Imortal não, eterno Sim

Na semana passada, uma capa do Comércio do Porto circulou como um furacão pelas redes sociais. Nela, uma entrevista fictícia de Pinto da Costa ecoava palavras que pareciam saídas de um script épico: “Há quem pense que o país é só Lisboa, mas estão enganados. Para aqueles energúmenos que me desejam a morte, sorrio, mas não esquecerei. No dia em que for enterrado, o Porto irá chorar, mas Lisboa irá sentir o abalo. Ou não me chamo eu Jorge Nuno Pinto da Costa.” Palavras duras, quase proféticas, que poderiam muito bem ter sido proferidas pelo homem que, durante décadas, personificou a resistência contra o centralismo lisboeta.

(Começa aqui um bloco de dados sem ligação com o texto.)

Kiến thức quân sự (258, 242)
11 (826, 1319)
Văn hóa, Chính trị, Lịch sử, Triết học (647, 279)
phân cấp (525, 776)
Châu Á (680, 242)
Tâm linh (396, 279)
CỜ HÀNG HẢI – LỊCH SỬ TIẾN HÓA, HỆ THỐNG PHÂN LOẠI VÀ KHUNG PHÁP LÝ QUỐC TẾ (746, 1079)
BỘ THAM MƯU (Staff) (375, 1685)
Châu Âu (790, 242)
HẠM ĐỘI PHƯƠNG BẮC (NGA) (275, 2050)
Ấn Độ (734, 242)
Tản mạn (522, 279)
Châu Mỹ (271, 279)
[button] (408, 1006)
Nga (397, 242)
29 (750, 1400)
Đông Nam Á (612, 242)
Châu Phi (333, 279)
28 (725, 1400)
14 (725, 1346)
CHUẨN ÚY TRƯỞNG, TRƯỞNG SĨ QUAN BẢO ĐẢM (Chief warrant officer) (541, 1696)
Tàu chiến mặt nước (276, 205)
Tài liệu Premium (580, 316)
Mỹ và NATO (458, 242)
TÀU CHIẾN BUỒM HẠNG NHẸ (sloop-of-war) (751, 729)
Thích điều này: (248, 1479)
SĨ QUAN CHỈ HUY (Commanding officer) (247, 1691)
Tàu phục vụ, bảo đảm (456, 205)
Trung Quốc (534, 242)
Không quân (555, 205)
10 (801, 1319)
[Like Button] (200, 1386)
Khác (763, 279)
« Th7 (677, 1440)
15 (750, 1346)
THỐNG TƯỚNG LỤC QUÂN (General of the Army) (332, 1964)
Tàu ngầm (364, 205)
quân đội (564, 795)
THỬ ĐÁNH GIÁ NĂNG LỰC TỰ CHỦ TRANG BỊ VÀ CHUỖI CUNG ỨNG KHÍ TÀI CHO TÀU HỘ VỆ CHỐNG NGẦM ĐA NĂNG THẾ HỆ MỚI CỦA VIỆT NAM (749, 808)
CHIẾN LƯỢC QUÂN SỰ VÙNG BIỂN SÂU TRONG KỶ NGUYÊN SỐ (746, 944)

E então, num daqueles momentos em que a realidade parece dobrar-se ao mito, aconteceu: enquanto o caixão de Pinto da Costa repousava no Estádio do Dragão, um sismo abalou Lisboa. Coincidência? Talvez. Mas, para muitos, foi como se o próprio cosmos estivesse a render homenagem ao homem que, em vida, fez tremer as estruturas do poder centralizado. E esse poder tantas vezes era encarnado. A capa fictícia tornou-se viral, e as palavras que nela constavam ganharam um peso quase divino.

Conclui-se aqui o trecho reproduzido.